What To Do on a Bad Date?



We’ve all been there… You agree to a date that you aren’t exactly jumping-up-and-down excited for. Maybe you don’t really remember what he looked like when you met him Friday night (hey, it was dark in there!). Maybe it’s a guy from Match. Or maybe it is a guy that you know you should like, but you just haven’t felt the sparks yet. Whatever the reason, you aren’t super pumped but you go anyway, just to see if maybe this guy is Mr. Right.

Bad Date tips


I support this. I’m a big believer in giving unlikely people a shot because I know it is possible to fall for someone you never would have expected. I learned this lesson at the ripe age of 20, when I kissed one of D’s friends just to piss D off. I ended up falling hard for this friend (only to lose him later because of D – sigh) and I’ve always remembered him as the guy who taught me to give people a chance. So, these days, when someone asks me out on a date and I think there is even a slim possibly that I could like him — I go for it.

The problem with this is, sometimes it doesn’t take longer than about twenty minutes to just know that this isn’t going to be one of those times. It’s not that there is anything wrong with these guys, I just know our personalities wouldn’t jive or there is something I find unattractive about them. So in times like these, what do you do?

I used to do nothing. I’d just go through the date being my usual extroverted self – asking questions, listening, laughing – just trying to be a generally nice/interesting person. However, I have learned that this strategy has flaws. The thing is, guys tend to like a girl who does all these things. Add to the fact that you are not nervous (since you are not at all interested) and all of a sudden you are being asked out on a second date. That’s not a good place to be in.

How to escape from a bad date?


Note – if you have balls enough to just tell the guy, “Hey you are cool but I don’t think I am interested” that would definitely be my recommended course of action. However, I do not have the ability to be that blunt, nor do any of my friends (girls OR guys for that matter), so here is my passive aggressive and yet effective way to handle the bad date situation:

They key is to be unattractive, but not awful. You don’t want to guy to feel pissed off that he wasted an evening with a horrible girl. Rather, you want him to think, “Eh nice girl, but probably not for me. I don’t think I’ll call her.” This way, everyone wins. Homeboy doesn’t have to feel rejected and you don’t have to figure out a way to tell him you aren’t interested in date #2.

So how do you accomplish this delicate balance of being unattractive but not a bitch? I like to talk about awkward things – like ex boyfriends, money, my career success, my favorite clothing designers… etc. I never lie or say things I don’t truly believe, I just say things that I would usually avoid on the first date. I also act nervous; avoiding eye contact, fidgeting with my clothes, stuff like that. I keep the night nice and short (under two hours) and offer to pick up my own tab(duh). I do not let him walk me to the car and I certainly don’t let him kiss me. And finally, I avoid saying any of the, “hey this was fun” statements, as it is my absolute pet peeve when a guy tells you how much fun he had and never calls.

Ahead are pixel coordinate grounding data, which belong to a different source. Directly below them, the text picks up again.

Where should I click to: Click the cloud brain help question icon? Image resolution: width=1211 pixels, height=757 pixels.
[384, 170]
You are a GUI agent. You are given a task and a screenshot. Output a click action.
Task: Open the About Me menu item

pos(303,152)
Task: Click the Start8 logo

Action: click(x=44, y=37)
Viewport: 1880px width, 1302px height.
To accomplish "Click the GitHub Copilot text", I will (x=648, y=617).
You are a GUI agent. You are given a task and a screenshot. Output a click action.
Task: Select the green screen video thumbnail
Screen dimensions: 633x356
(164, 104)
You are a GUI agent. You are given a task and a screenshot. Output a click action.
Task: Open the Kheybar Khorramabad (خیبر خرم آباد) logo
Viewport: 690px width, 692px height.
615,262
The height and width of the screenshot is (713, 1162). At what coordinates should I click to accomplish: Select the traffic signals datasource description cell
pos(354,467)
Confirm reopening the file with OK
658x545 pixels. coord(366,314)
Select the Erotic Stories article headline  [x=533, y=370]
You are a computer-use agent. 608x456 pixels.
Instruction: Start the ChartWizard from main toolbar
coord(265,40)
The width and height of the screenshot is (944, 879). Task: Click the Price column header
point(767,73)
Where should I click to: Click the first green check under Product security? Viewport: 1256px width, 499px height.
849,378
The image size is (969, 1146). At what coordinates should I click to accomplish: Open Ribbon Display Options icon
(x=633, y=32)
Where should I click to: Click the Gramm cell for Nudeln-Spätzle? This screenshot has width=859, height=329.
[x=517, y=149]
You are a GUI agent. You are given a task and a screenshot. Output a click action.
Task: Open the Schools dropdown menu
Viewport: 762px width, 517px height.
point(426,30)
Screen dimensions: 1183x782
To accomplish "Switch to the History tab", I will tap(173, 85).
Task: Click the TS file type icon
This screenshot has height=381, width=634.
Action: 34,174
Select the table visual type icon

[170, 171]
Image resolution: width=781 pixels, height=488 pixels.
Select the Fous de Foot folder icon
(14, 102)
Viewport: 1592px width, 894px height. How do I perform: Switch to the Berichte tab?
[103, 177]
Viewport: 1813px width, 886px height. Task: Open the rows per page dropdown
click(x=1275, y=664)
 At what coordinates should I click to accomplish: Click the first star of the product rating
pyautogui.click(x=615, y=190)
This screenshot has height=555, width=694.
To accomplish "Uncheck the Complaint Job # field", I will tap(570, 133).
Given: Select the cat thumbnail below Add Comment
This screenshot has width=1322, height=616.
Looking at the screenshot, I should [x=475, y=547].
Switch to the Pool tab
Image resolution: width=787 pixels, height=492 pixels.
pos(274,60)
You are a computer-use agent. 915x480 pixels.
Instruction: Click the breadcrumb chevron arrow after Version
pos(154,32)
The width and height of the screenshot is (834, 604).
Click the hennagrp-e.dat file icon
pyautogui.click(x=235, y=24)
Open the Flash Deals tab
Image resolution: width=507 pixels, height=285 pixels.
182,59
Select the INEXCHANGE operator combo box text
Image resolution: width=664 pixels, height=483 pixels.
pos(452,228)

Then I just pray that he went home and thought, “Meh, she’s not the one.”

Guaranteed, there are a lot of guys who are going to read this post and be very pissed off at me. (I tend to piss guys off on this blog a lot…) But here’s the thing, I’ve given this a lot of thought and I truly think this is the kindest way to go. Sure you can say you’d rather a girl just tell you she wasn’t interested, but really, how would you feel if someone stopped you twenty minutes into the date and said, “Oh I’m sorry, I’m just not feeling this. Can we be friends?” And then you are stuck there until you finish your food/drinks. Talk about a blow to the ego! And we all know how much it sucks when you think you had an absolutely amazing first date, only to never hear from that person again. I don’t want to do that either.

Furthermore, it’s not just girls who lack the balls to be straightforward. How many guys do you know who have ever, in the history of the world, told a girl, “actually I am not that interested in you.” Uh pretty close to zero (hence why the book/movie He’s Just Not That Into You was so popular). The truth is, both sexes suck at gracefully saying, “thanks, but no thanks.” We can bitch about this, or we can accept it as fact, and move forward.

If you do accept this as a fact, then you’ll see that being a less than perfect date is actually quite kind. It’s like the white lies you have to tell your friend when she asks you if her shirt makes her look pudgy. It protects the other person’s feelings, doesn’t lead them on, and saves them from thinking about how awesome you are when you already know you have no intention of seeing them again.

So what do you think? How do you handle a date that you just aren’t feeling? Do you just act your usual charming self and then avoid/decline the date when he calls you? Or do you only go on a date with someone you already know you are going to be crazy about? And if you are a brave soul who can actually tell a guy, “no thanks,” want to give me some pointers on how to do this? That would be neat, thanks.